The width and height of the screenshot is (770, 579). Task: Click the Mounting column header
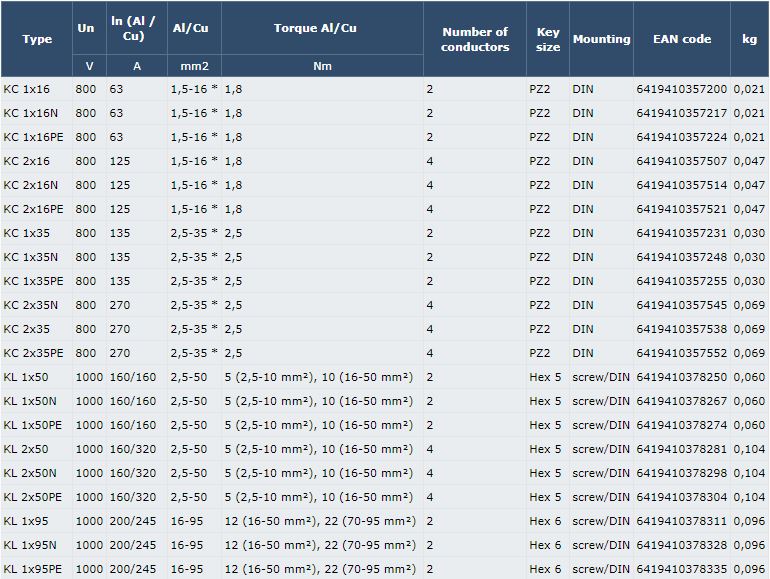(602, 39)
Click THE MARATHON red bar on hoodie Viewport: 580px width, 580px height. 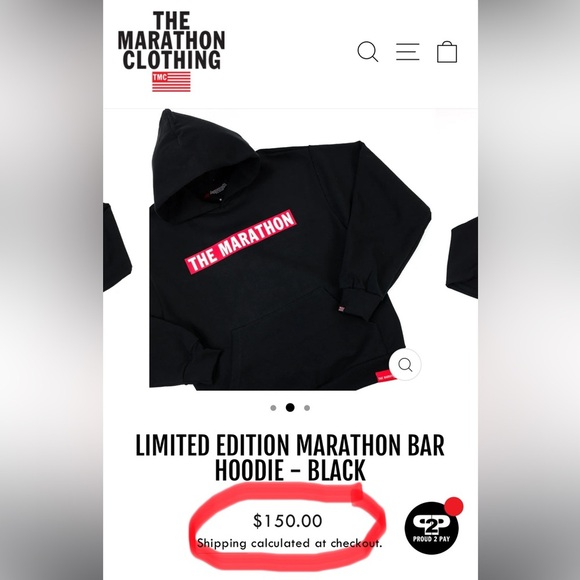240,242
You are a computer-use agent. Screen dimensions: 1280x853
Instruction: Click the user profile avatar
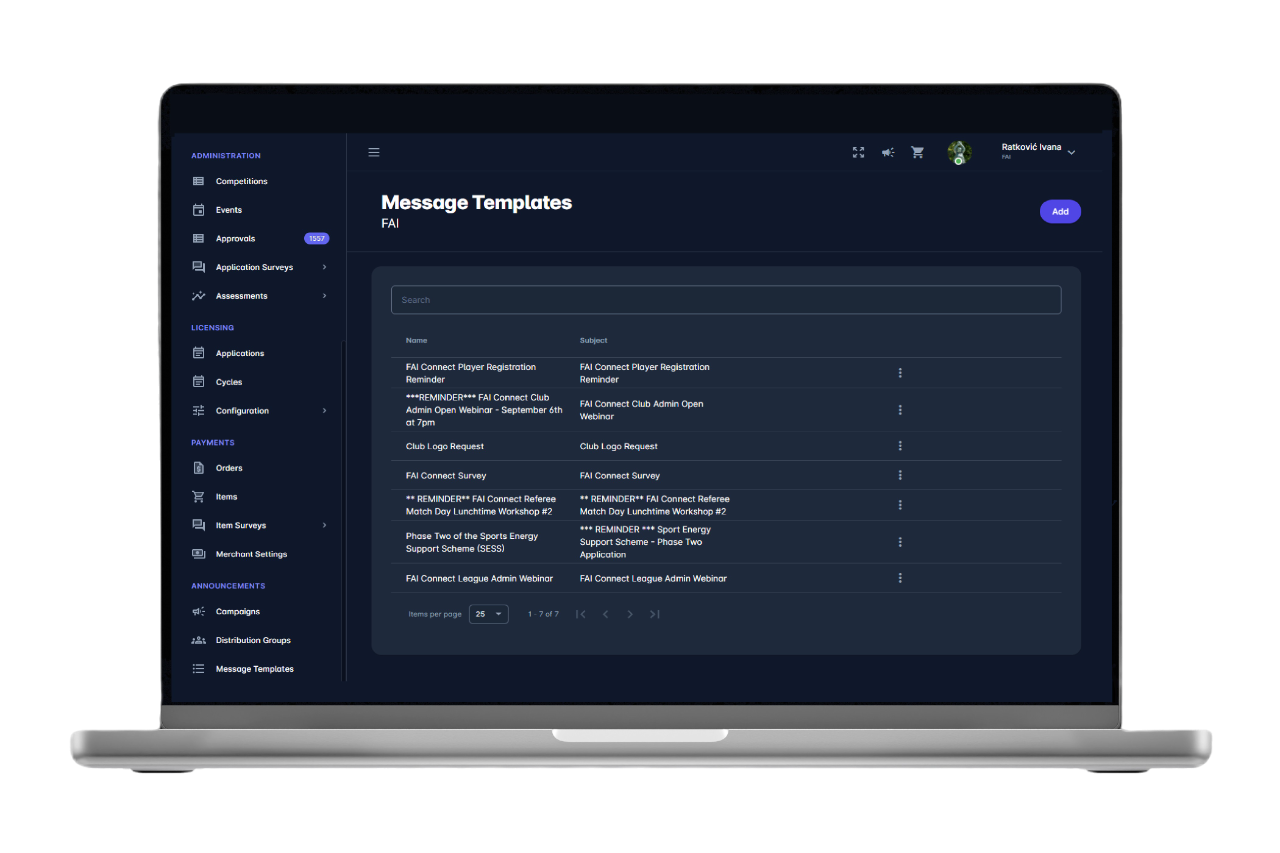[959, 153]
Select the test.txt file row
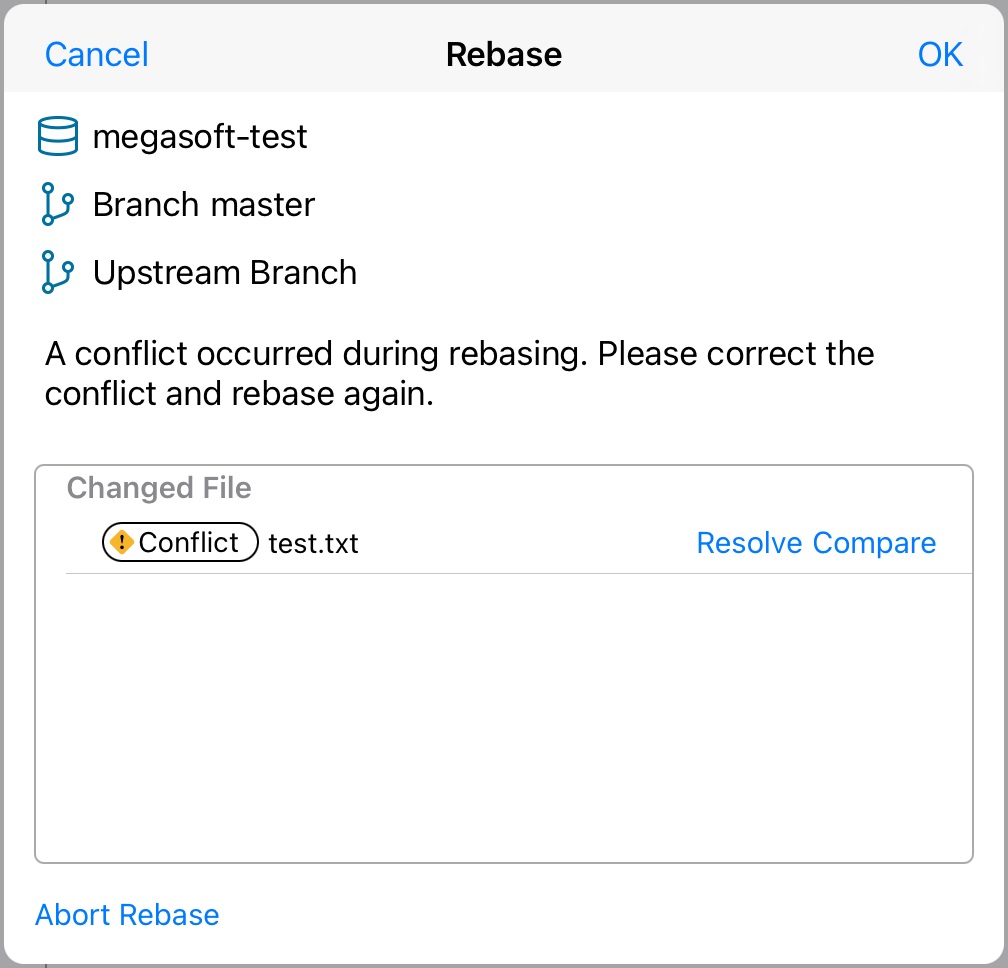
——
*Stated exercise*
Lay out the items from the line containing "You are a computer-use" through the last line of the items, both ends included, as a Markdown table with columns n and Line, leaving out the pictures and any blank lines.

*Result of the task*
| n | Line |
|---|---|
| 1 | You are a computer-use agent. Screen dimensions: 1280x853 |
| 2 | Instruction: Click the user profile avatar |
| 3 | [959, 153] |
| 4 | Select the test.txt file row |